▶ Source passage
[Start of Attachment]
# Domain working on all PC's but mine!



## anksrox (Jun 8, 2010)

So, I'm developing a website and the domain is www.goldenpanda.in
I see that everyone can access the domain, except me! Is there an error on my PC or the domain has some flaw! I can access the domain from other PC's, laptops, mobiles, etc. but not through my PC. Please suggest me a way to get around this!


----------



## Tikuf (Mar 5, 2010)

Did you just register or update the domains DNS, If so it may take up to 72 hours for your computer/ISP to recognize the changes.


----------



## anksrox (Jun 8, 2010)

Its the 4th day now!


----------



## Tikuf (Mar 5, 2010)

anksrox said:


> Its the 4th day now!


Ok then, lets ask some more questions.

Do you own this hosting account? Is it cPanel?
If Yes, Contact the host, Your IP address may be blocked by the firewall due to wrong password through FTP or cPanel login. Even if its not cPanel FTP can get your IP blocked too, mainly because you get something like 3 attempts and an FTP program will try it 50 times before giving up.

Next..

Does it work on other computers within your network, or is everyone on the network effected.

Next.. 

Lets do a Trace route.

How to http://www.mediacollege.com/internet/troubleshooter/traceroute.html

tweek: ok instead of the command they told you run, "tracert goldenpanda.in > C:/trace.txt" Make sure your run Command Prompt as an admin, and the results should be in a text file on your Root hard drive, please post results here.


----------



## anksrox (Jun 8, 2010)

It works on the laptop, when I connect it to Wi-Fi on the same network!
[End of Attachment]
▶ Supplied information
[Start of Attachment]
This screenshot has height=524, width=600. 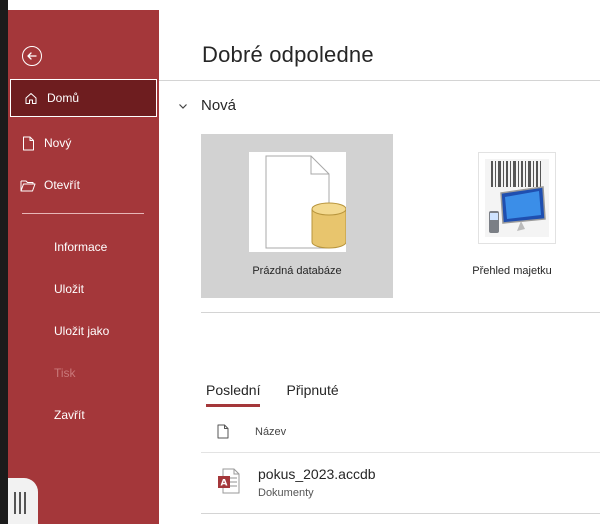 I want to click on home-icon, so click(x=31, y=98).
[End of Attachment]
▶ About this task
Answer these from the forum thread on the domain, one line each:
1. What domain is the website using?
2. According to the first reply, how long can it take for a computer or ISP to recognize DNS changes?
3. What happens when the laptop connects to Wi-Fi on the same network?

▶ Final answer
1. www.goldenpanda.in
2. Up to 72 hours.
3. The domain works on it.